Titel: Ueber ein neues Saccharin aus Milchzucker.
Autor: Anonymus
Fundstelle: 1883, Band 250/Miszelle 8 (S. 474)
URL: http://dingler.culture.hu-berlin.de/article/pj250/mi250mi10_8

Ueber ein neues Saccharin aus Milchzucker.

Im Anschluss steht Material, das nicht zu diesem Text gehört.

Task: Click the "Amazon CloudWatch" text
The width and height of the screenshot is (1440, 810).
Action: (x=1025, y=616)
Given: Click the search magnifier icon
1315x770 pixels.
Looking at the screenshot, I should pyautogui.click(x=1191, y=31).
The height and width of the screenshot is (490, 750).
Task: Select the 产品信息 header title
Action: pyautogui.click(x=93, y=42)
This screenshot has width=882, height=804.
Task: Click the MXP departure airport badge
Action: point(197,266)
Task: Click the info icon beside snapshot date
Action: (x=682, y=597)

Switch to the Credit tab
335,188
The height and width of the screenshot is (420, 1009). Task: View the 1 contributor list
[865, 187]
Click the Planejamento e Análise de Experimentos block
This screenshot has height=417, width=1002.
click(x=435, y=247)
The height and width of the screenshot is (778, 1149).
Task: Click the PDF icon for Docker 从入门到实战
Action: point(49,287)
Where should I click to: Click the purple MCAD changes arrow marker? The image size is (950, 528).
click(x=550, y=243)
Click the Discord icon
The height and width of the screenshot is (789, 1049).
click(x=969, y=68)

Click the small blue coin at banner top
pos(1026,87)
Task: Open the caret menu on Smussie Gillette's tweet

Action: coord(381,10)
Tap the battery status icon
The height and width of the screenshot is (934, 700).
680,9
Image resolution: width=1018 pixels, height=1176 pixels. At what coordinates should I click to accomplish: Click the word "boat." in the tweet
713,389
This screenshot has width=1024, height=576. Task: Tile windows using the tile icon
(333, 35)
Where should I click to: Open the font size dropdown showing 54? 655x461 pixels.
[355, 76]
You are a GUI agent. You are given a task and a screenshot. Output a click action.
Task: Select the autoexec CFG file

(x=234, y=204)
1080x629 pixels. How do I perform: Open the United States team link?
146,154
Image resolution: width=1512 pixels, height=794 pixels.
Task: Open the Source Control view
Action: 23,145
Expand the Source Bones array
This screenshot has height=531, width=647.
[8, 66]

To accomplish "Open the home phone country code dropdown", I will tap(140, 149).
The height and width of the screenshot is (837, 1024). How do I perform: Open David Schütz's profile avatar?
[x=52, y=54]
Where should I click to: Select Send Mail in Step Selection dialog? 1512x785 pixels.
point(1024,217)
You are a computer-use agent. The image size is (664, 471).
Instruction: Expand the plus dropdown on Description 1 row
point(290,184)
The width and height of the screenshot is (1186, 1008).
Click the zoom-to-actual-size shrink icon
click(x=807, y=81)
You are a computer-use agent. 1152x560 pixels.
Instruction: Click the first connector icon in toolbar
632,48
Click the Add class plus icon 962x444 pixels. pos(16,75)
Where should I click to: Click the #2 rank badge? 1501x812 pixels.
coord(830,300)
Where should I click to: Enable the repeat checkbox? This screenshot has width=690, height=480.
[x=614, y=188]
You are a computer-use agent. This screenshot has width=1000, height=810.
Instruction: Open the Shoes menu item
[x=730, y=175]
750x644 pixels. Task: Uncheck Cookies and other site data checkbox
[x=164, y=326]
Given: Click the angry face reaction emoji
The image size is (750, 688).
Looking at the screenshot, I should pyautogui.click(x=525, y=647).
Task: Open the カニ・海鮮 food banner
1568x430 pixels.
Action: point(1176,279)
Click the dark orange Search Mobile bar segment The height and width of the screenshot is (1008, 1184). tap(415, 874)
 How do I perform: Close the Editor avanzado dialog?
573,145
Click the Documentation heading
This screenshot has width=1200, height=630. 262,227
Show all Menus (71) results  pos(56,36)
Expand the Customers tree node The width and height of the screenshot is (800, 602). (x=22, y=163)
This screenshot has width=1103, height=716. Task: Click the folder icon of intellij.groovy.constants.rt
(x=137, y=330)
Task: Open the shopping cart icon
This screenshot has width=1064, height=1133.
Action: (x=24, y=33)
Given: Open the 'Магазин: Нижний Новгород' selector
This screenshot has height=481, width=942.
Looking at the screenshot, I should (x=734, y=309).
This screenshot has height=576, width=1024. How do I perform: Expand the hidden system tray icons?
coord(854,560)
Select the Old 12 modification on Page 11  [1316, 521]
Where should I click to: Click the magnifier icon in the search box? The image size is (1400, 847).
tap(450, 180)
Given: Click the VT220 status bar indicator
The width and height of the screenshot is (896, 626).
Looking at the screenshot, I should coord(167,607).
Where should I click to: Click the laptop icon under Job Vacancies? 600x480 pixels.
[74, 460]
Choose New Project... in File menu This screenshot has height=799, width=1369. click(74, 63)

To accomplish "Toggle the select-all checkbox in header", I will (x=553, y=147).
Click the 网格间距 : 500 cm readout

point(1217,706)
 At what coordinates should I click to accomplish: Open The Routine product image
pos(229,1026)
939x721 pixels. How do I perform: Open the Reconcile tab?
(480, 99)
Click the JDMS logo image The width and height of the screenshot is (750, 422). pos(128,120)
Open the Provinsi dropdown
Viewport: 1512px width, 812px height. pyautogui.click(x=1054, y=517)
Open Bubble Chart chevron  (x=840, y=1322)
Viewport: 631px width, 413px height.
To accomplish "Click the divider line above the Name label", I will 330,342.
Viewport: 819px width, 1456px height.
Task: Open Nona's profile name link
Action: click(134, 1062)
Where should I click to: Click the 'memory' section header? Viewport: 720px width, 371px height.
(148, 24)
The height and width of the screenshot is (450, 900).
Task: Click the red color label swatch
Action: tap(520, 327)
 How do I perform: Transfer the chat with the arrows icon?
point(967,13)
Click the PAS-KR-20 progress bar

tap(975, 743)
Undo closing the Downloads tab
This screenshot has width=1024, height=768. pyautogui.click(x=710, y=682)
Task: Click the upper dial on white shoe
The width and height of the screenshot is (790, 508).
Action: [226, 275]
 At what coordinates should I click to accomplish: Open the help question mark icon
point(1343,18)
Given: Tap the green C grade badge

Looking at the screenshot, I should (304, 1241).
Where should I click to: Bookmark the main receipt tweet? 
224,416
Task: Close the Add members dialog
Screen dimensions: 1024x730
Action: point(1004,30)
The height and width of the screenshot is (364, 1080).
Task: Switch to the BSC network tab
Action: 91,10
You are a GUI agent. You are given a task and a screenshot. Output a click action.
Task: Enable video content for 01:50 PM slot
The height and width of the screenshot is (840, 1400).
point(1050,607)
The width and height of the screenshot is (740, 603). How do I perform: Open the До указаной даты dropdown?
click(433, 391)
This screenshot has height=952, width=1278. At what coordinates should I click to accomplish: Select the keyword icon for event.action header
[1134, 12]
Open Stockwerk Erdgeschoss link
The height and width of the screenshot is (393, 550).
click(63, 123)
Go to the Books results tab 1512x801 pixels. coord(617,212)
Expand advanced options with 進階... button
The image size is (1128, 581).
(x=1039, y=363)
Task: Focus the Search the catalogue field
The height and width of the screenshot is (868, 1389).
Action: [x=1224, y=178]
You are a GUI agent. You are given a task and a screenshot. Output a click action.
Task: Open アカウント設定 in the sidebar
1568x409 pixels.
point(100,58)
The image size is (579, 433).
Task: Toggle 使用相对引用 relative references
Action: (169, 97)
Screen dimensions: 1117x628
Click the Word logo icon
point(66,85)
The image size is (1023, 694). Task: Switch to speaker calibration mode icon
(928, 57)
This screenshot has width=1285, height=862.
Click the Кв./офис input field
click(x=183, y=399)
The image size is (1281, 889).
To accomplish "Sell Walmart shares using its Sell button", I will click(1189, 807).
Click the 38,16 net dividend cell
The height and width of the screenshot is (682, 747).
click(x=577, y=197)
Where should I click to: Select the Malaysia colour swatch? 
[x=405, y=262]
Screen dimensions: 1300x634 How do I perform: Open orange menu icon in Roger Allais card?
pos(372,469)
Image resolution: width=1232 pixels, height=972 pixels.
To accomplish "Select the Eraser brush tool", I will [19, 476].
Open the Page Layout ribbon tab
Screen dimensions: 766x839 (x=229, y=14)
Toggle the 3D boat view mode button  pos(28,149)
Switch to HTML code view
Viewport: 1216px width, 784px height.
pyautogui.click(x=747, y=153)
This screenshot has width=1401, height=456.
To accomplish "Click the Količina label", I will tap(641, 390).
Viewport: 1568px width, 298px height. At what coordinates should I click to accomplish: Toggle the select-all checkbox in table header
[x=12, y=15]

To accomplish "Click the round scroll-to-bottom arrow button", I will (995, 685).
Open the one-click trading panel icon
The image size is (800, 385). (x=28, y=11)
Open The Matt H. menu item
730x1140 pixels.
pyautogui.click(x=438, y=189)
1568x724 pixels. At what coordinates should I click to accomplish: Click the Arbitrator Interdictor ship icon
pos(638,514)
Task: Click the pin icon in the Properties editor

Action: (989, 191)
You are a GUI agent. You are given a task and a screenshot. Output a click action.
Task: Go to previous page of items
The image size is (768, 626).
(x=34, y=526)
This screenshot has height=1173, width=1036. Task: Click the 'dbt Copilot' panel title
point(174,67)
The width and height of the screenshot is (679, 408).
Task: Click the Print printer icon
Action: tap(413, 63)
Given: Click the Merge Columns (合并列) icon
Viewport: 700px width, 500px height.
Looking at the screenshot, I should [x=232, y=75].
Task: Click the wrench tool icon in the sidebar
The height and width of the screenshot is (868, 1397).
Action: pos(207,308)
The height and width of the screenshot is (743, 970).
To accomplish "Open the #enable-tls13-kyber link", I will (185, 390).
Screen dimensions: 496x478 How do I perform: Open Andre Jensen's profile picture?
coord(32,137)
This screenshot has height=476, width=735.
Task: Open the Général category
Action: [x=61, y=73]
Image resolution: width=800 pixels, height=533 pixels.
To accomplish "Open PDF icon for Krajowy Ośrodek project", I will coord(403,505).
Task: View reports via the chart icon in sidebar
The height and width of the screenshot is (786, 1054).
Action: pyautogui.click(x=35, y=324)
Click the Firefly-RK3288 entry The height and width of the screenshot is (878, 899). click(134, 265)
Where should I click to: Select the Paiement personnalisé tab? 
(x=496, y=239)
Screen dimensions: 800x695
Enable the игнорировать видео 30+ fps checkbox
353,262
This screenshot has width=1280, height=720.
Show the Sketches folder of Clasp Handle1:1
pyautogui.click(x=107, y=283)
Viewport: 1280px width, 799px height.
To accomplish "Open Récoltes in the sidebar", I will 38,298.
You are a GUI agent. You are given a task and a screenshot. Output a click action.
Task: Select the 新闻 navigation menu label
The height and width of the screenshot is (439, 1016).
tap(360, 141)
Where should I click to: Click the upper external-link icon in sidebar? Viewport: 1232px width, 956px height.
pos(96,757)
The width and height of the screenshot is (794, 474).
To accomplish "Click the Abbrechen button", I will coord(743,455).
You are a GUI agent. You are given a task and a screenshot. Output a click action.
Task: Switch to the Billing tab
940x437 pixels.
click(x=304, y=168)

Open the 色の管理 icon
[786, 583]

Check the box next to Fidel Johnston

Um Isosaccharin herzustellen, löste H. Kiliani (Berichte der deutschen chemischen Gesellschaft, 1883 S. 2625) 1k Milchzucker in 9l Wasser, versetzte die kalte Lösung mit 450g Kalkhydrat und lieſs sie unter häufigem Umschütteln 6 Wochen stehen. Hierauf wurde die über dem gebildeten Niederschlage stehende klare, braunrothe Flüssigkeit mittels Heber abgezogen, mit Kohlensäure gesättigt und zum Kochen erhitzt. Die filtrirte Lösung wurde bis auf etwa 2l eingedampft, wobei sich in reichlicher Menge isosaccharinsaurer Kalk ausschied, welcher nach völligem Erkalten und 24stündigem Stehen der Flüssigkeit auf ein Saugfilter gebracht und durch Waschen mit kaltem Wasser gereinigt wurde. Die Ausbeute betrug in der Regel 150 bis 180g lufttrockenes Kalksalz.

Aus der abfiltrirten Flüssigkeit schied sich nach längerer Zeit ein Kalksalz, (C6H11O6)2Ca.2H2O, aus, welches durch Zersetzen mit Oxalsäure und Verdunsten der Lösung groſse farblose Krystalle eines neuen Saccharins, Metasaccharin genannt, lieferte. In kaltem Wasser ist das Metasaccharin leicht löslich; sein Löslichkeitsverhältniſs dürfte zwischen dem des sehr leicht löslichen Isosaccharins und dem des schwieriger löslichen Saccharins stehen. Seine wässerige Lösung wird bei längerem Stehenlassen sauer, indem wahrscheinlich Metasaccharinsäure, C6H12O6, gebildet wird. In Alkohol ist das Metasaccharin leicht, in Aether äuſserst schwer löslich. Beim Schütteln einer concentrirten wässerigen Lösung mit Aether geht nur sehr wenig Substanz in letzteren über.

Ebenso wie das Saccharin und das Isosaccharin liefert auch das Metasaccharin beim Kochen seiner wässerigen Lösung mit Metalloxyden oder Carbonaten die Salze der entsprechenden Saccharinsäure. (Vgl. 1883 247 435.)